BRCA. It is hot in the news now since Angelina Jolie, Christina Applegate and Sharon Osborne have gone public about having double mastectomies due to having the BRCA gene mutation.
BRCA1 and BRCA2 are genes that help prevent uncontrollable cell growth which leads to cancers. Everyone has BRCA genes, yes even men. When the BRCA gene has mutations then these genes are not able to function so they become higher risk for cancer to develop.
It is uncommon to have this gene. Only about 10% of breast cancers are due to the BRCA mutated gene. If you do have the BRCA mutated gene then you are at a higher risk for developing breast and ovarian cancer.
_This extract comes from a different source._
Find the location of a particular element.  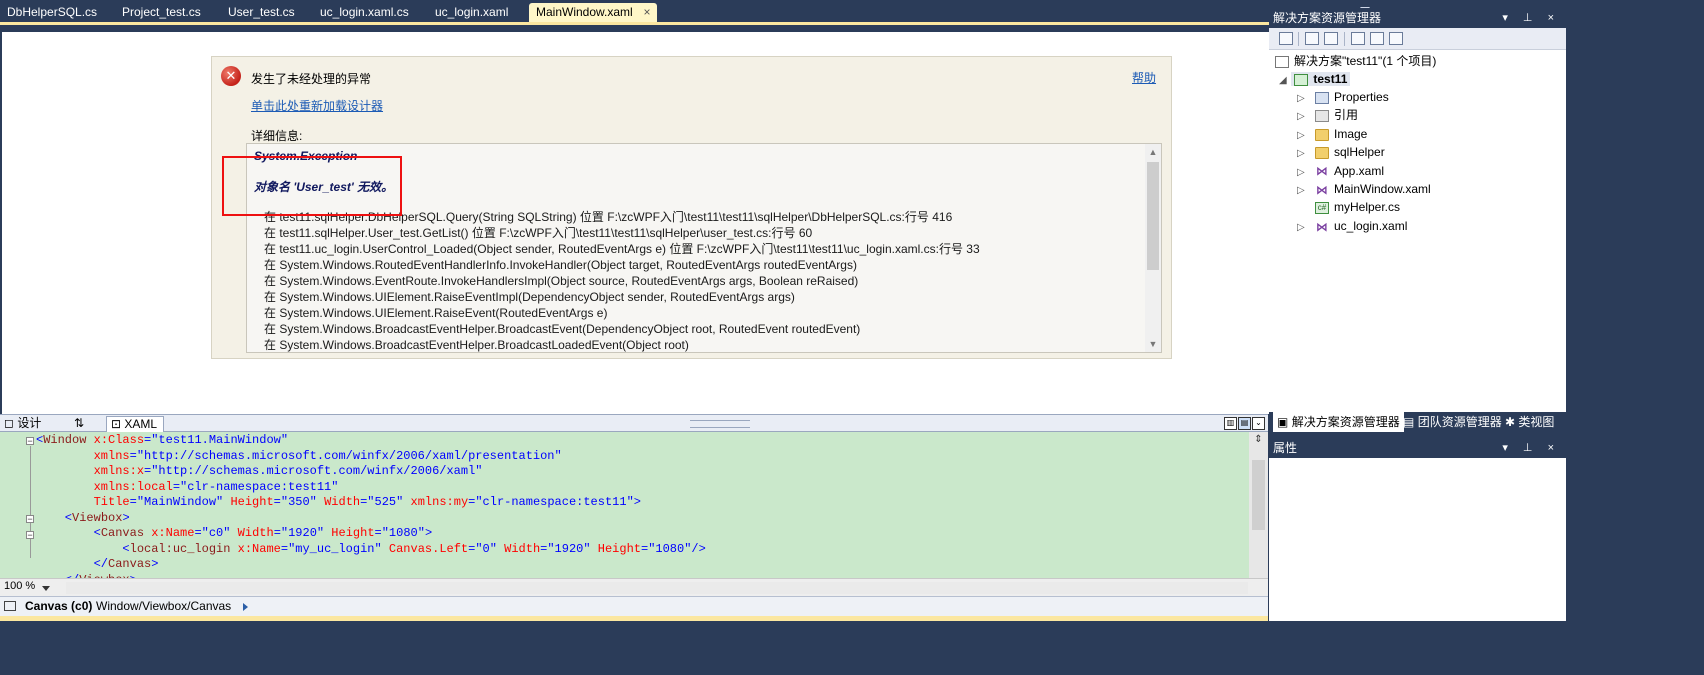

splitter-grip is located at coordinates (720, 424).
All women in the general population have a 12% chance of developing breast cancer in their lifetime. This means that if there are 1000 women in a room, 120 of them will get breast cancer sometime in their life.
A woman with the BRCA gene mutation has a 60% chance of developing breast cancer. Of those 1000 women in the room, 600 of them will develop breast cancer. A woman with the BRCA mutation is 5 times more likely to develop breast cancer sometime in their life.
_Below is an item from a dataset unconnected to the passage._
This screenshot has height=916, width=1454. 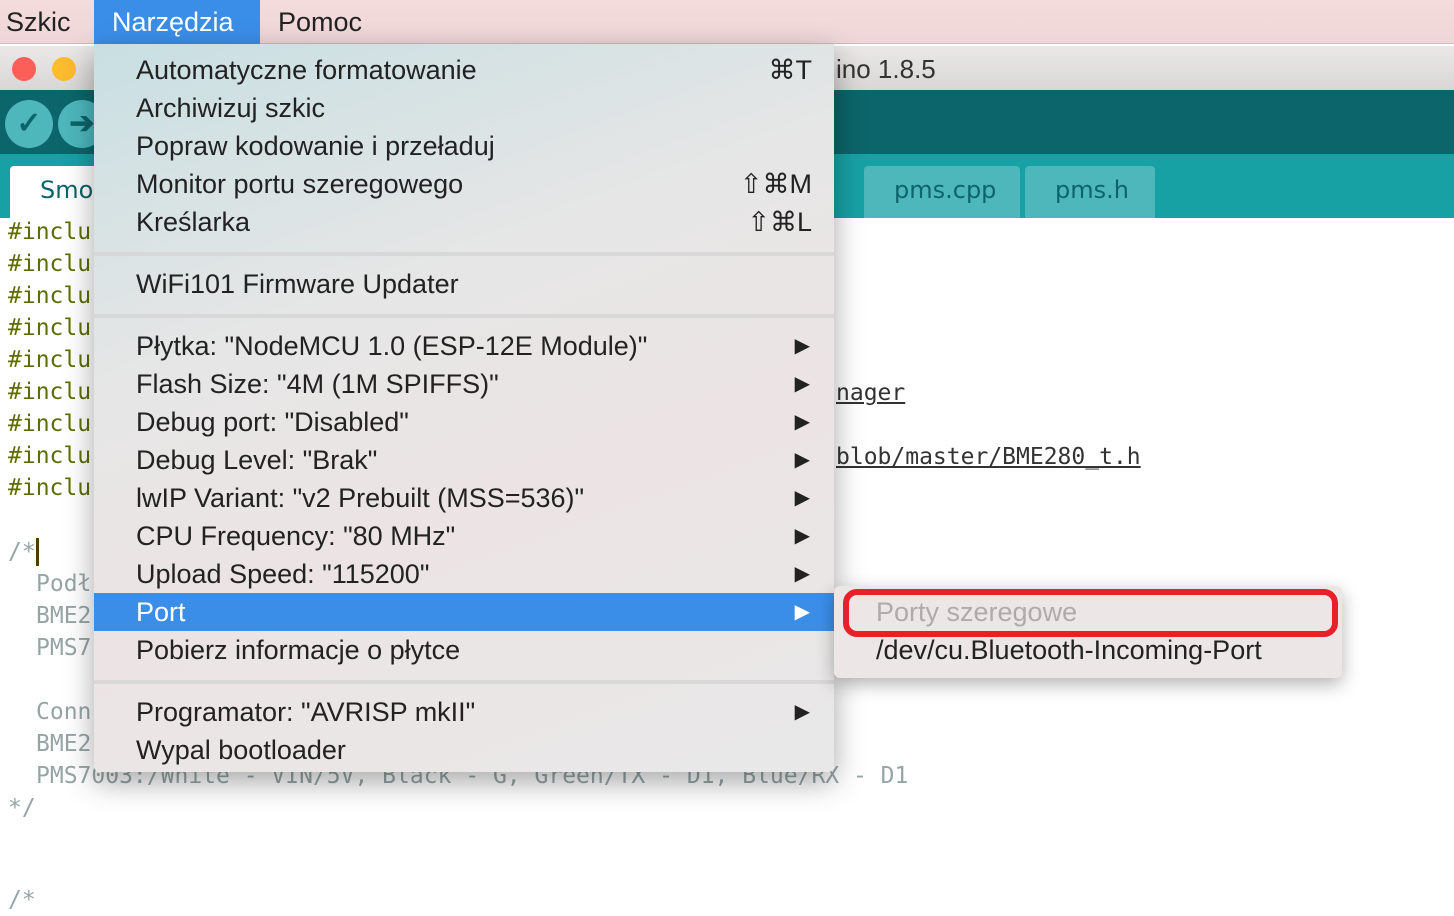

In regards to ovarian cancer, all women in the general population have a 1.4 % chance of developing ovarian cancer in their lifetime. Once again using the example of a room of 1000 women, 14 of them will develop ovarian cancer.
A woman with the BRCA gene mutation has 15-40% chance of developing ovarian cancer in their lifetime. Of those 1000 women in a room, 150-400 of them will get ovarian cancer.
There are tests that test for the BRCA gene mutation. Anyone who is concerned about having the BRCA gene mutation should get genetic counseling. It is recommended that the person who has the diagnosed cancer get the testing done. If that person tests positive then other family members can be tested to see if they also have the mutation.
I need to stress that a positive test of the BRCA gene mutation only gives information that a person is at higher risk for developing cancer. It cannot tell whether you will actually develop cancer. Not all people who inherit the BRCA gene mutation will develop breast or ovarian cancer.
So get your mammogram, chances are you will be able to keep your body parts.